• RECORDS PROVIDED

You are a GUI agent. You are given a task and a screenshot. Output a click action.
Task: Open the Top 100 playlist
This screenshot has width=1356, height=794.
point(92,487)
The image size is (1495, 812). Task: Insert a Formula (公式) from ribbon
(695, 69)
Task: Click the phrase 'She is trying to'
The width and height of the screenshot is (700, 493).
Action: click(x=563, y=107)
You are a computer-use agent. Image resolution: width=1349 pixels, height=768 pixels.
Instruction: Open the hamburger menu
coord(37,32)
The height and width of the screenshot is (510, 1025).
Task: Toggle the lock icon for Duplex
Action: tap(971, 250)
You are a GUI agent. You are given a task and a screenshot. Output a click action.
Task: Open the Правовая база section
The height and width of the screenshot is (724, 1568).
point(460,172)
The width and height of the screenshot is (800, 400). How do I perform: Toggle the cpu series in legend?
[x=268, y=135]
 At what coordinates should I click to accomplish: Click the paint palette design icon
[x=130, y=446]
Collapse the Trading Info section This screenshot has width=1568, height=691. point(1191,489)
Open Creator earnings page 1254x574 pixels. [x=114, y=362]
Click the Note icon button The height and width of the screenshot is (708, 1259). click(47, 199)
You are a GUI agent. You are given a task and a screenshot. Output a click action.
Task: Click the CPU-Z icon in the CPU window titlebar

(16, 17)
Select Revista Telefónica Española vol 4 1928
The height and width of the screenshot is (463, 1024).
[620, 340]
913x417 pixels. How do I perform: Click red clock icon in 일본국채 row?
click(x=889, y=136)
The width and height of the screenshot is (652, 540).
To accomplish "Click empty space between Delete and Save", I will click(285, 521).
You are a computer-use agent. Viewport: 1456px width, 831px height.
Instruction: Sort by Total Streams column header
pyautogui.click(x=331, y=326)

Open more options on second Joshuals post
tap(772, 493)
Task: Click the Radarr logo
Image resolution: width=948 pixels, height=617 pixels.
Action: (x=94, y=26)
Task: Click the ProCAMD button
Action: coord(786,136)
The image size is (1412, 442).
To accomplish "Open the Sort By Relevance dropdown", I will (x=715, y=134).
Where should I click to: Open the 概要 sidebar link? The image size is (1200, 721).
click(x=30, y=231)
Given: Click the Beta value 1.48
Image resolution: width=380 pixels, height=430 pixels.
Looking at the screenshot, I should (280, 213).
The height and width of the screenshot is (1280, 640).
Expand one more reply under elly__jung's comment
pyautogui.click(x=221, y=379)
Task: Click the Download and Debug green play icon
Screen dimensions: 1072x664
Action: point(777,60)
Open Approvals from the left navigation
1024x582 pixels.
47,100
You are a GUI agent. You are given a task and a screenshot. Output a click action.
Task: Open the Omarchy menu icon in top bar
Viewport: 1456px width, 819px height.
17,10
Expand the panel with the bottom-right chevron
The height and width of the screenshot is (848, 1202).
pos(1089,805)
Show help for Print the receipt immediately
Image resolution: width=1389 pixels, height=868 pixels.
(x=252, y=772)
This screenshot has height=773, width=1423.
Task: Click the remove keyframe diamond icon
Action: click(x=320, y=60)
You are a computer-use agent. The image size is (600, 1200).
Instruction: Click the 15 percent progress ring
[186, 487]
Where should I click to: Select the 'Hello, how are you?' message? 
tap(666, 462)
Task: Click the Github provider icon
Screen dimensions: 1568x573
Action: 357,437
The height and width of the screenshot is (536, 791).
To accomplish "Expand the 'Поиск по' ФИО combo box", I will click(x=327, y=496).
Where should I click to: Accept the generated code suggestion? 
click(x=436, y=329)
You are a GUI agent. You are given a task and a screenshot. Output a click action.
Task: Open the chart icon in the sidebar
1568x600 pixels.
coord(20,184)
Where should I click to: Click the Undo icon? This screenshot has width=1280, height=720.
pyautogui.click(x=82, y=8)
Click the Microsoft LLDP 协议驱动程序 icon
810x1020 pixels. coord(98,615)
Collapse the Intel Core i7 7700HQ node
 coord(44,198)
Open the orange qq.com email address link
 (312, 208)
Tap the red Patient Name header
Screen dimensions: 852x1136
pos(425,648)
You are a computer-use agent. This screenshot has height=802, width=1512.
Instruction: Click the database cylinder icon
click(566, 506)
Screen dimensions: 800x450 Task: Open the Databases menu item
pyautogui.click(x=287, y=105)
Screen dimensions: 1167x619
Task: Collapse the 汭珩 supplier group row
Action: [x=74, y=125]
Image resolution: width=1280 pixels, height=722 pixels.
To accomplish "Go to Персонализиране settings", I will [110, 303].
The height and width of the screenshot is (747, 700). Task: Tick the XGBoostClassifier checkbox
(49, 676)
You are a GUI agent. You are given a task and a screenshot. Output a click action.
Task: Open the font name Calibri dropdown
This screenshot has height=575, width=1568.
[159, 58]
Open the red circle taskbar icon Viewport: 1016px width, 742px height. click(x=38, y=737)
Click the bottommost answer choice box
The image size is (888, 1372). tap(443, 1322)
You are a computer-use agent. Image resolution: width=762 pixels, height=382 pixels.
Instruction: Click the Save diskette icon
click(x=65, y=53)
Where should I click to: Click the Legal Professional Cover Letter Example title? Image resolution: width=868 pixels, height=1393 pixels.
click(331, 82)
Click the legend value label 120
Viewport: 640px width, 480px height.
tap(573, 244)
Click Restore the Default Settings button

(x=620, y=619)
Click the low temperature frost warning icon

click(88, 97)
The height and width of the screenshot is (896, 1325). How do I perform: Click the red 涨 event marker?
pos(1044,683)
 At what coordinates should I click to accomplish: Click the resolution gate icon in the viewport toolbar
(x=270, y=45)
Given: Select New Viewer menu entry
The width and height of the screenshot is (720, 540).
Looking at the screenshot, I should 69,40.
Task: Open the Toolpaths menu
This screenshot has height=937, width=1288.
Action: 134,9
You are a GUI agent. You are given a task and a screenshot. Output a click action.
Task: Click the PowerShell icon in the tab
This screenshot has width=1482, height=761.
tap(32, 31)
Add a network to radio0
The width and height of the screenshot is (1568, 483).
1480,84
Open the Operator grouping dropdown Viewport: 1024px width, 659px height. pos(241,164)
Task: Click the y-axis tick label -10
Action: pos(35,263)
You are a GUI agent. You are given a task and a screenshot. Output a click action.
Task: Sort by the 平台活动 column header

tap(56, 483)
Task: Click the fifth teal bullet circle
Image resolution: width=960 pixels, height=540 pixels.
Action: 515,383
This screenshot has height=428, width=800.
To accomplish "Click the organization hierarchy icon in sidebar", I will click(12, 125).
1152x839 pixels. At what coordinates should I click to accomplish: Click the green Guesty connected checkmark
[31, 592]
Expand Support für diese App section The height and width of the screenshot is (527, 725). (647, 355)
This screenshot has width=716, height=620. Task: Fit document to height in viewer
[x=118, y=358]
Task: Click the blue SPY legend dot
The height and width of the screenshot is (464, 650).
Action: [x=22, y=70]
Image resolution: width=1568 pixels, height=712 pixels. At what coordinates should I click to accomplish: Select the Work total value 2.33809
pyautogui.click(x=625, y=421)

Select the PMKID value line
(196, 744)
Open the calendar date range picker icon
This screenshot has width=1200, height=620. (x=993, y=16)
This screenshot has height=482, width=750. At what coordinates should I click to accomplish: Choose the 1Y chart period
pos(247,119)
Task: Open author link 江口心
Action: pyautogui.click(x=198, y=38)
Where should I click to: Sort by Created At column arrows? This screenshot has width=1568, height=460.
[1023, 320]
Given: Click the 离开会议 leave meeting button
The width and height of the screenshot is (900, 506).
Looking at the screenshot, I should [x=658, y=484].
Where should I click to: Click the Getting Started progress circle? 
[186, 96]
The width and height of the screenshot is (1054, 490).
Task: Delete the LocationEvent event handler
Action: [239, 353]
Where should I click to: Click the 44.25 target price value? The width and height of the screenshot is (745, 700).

• TASK REQUIREMENTS
Each record above is to be given again without any change to its wording.

• SOLUTION FOR THIS TASK
You are a GUI agent. You are given a task and a screenshot. Output a click action.
Task: Open the Top 100 playlist
This screenshot has width=1356, height=794.
point(92,487)
The image size is (1495, 812). Task: Insert a Formula (公式) from ribbon
(695, 69)
Task: Click the phrase 'She is trying to'
The width and height of the screenshot is (700, 493).
Action: click(x=563, y=107)
You are a computer-use agent. Image resolution: width=1349 pixels, height=768 pixels.
Instruction: Open the hamburger menu
coord(37,32)
The height and width of the screenshot is (510, 1025).
Task: Toggle the lock icon for Duplex
Action: tap(971, 250)
You are a GUI agent. You are given a task and a screenshot. Output a click action.
Task: Open the Правовая база section
The height and width of the screenshot is (724, 1568).
point(460,172)
The width and height of the screenshot is (800, 400). How do I perform: Toggle the cpu series in legend?
[x=268, y=135]
 At what coordinates should I click to accomplish: Click the paint palette design icon
[x=130, y=446]
Collapse the Trading Info section This screenshot has width=1568, height=691. point(1191,489)
Open Creator earnings page 1254x574 pixels. [x=114, y=362]
Click the Note icon button The height and width of the screenshot is (708, 1259). click(47, 199)
You are a GUI agent. You are given a task and a screenshot. Output a click action.
Task: Click the CPU-Z icon in the CPU window titlebar

(16, 17)
Select Revista Telefónica Española vol 4 1928
The height and width of the screenshot is (463, 1024).
[620, 340]
913x417 pixels. How do I perform: Click red clock icon in 일본국채 row?
click(x=889, y=136)
The width and height of the screenshot is (652, 540).
To accomplish "Click empty space between Delete and Save", I will click(285, 521).
You are a computer-use agent. Viewport: 1456px width, 831px height.
Instruction: Sort by Total Streams column header
pyautogui.click(x=331, y=326)

Open more options on second Joshuals post
tap(772, 493)
Task: Click the Radarr logo
Image resolution: width=948 pixels, height=617 pixels.
Action: (x=94, y=26)
Task: Click the ProCAMD button
Action: coord(786,136)
The image size is (1412, 442).
To accomplish "Open the Sort By Relevance dropdown", I will (x=715, y=134).
Where should I click to: Open the 概要 sidebar link? The image size is (1200, 721).
click(x=30, y=231)
Given: Click the Beta value 1.48
Image resolution: width=380 pixels, height=430 pixels.
Looking at the screenshot, I should (280, 213).
The height and width of the screenshot is (1280, 640).
Expand one more reply under elly__jung's comment
pyautogui.click(x=221, y=379)
Task: Click the Download and Debug green play icon
Screen dimensions: 1072x664
Action: point(777,60)
Open Approvals from the left navigation
1024x582 pixels.
47,100
You are a GUI agent. You are given a task and a screenshot. Output a click action.
Task: Open the Omarchy menu icon in top bar
Viewport: 1456px width, 819px height.
17,10
Expand the panel with the bottom-right chevron
The height and width of the screenshot is (848, 1202).
pos(1089,805)
Show help for Print the receipt immediately
Image resolution: width=1389 pixels, height=868 pixels.
(x=252, y=772)
This screenshot has height=773, width=1423.
Task: Click the remove keyframe diamond icon
Action: click(x=320, y=60)
You are a computer-use agent. The image size is (600, 1200).
Instruction: Click the 15 percent progress ring
[186, 487]
Where should I click to: Select the 'Hello, how are you?' message? 
tap(666, 462)
Task: Click the Github provider icon
Screen dimensions: 1568x573
Action: 357,437
The height and width of the screenshot is (536, 791).
To accomplish "Expand the 'Поиск по' ФИО combo box", I will click(x=327, y=496).
Where should I click to: Accept the generated code suggestion? 
click(x=436, y=329)
You are a GUI agent. You are given a task and a screenshot. Output a click action.
Task: Open the chart icon in the sidebar
1568x600 pixels.
coord(20,184)
Where should I click to: Click the Undo icon? This screenshot has width=1280, height=720.
pyautogui.click(x=82, y=8)
Click the Microsoft LLDP 协议驱动程序 icon
810x1020 pixels. coord(98,615)
Collapse the Intel Core i7 7700HQ node
 coord(44,198)
Open the orange qq.com email address link
 (312, 208)
Tap the red Patient Name header
Screen dimensions: 852x1136
pos(425,648)
You are a computer-use agent. This screenshot has height=802, width=1512.
Instruction: Click the database cylinder icon
click(566, 506)
Screen dimensions: 800x450 Task: Open the Databases menu item
pyautogui.click(x=287, y=105)
Screen dimensions: 1167x619
Task: Collapse the 汭珩 supplier group row
Action: [x=74, y=125]
Image resolution: width=1280 pixels, height=722 pixels.
To accomplish "Go to Персонализиране settings", I will [110, 303].
The height and width of the screenshot is (747, 700). Task: Tick the XGBoostClassifier checkbox
(49, 676)
You are a GUI agent. You are given a task and a screenshot. Output a click action.
Task: Open the font name Calibri dropdown
This screenshot has height=575, width=1568.
[159, 58]
Open the red circle taskbar icon Viewport: 1016px width, 742px height. click(x=38, y=737)
Click the bottommost answer choice box
The image size is (888, 1372). tap(443, 1322)
You are a computer-use agent. Image resolution: width=762 pixels, height=382 pixels.
Instruction: Click the Save diskette icon
click(x=65, y=53)
Where should I click to: Click the Legal Professional Cover Letter Example title? Image resolution: width=868 pixels, height=1393 pixels.
click(331, 82)
Click the legend value label 120
Viewport: 640px width, 480px height.
tap(573, 244)
Click Restore the Default Settings button

(x=620, y=619)
Click the low temperature frost warning icon

click(88, 97)
The height and width of the screenshot is (896, 1325). How do I perform: Click the red 涨 event marker?
pos(1044,683)
 At what coordinates should I click to accomplish: Click the resolution gate icon in the viewport toolbar
(x=270, y=45)
Given: Select New Viewer menu entry
The width and height of the screenshot is (720, 540).
Looking at the screenshot, I should 69,40.
Task: Open the Toolpaths menu
This screenshot has height=937, width=1288.
Action: 134,9
You are a GUI agent. You are given a task and a screenshot. Output a click action.
Task: Click the PowerShell icon in the tab
This screenshot has width=1482, height=761.
tap(32, 31)
Add a network to radio0
The width and height of the screenshot is (1568, 483).
1480,84
Open the Operator grouping dropdown Viewport: 1024px width, 659px height. pos(241,164)
Task: Click the y-axis tick label -10
Action: pos(35,263)
You are a GUI agent. You are given a task and a screenshot. Output a click action.
Task: Sort by the 平台活动 column header

tap(56, 483)
Task: Click the fifth teal bullet circle
Image resolution: width=960 pixels, height=540 pixels.
Action: 515,383
This screenshot has height=428, width=800.
To accomplish "Click the organization hierarchy icon in sidebar", I will click(12, 125).
1152x839 pixels. At what coordinates should I click to accomplish: Click the green Guesty connected checkmark
[31, 592]
Expand Support für diese App section The height and width of the screenshot is (527, 725). (647, 355)
This screenshot has width=716, height=620. Task: Fit document to height in viewer
[x=118, y=358]
Task: Click the blue SPY legend dot
The height and width of the screenshot is (464, 650).
Action: [x=22, y=70]
Image resolution: width=1568 pixels, height=712 pixels. At what coordinates should I click to accomplish: Select the Work total value 2.33809
pyautogui.click(x=625, y=421)

Select the PMKID value line
(196, 744)
Open the calendar date range picker icon
This screenshot has width=1200, height=620. (x=993, y=16)
This screenshot has height=482, width=750. At what coordinates should I click to accomplish: Choose the 1Y chart period
pos(247,119)
Task: Open author link 江口心
Action: pyautogui.click(x=198, y=38)
Where should I click to: Sort by Created At column arrows? This screenshot has width=1568, height=460.
[1023, 320]
Given: Click the 离开会议 leave meeting button
The width and height of the screenshot is (900, 506).
Looking at the screenshot, I should [x=658, y=484].
Where should I click to: Click the Getting Started progress circle? 
[186, 96]
The width and height of the screenshot is (1054, 490).
Task: Delete the LocationEvent event handler
Action: [239, 353]
Where should I click to: Click the 44.25 target price value? The width and height of the screenshot is (745, 700).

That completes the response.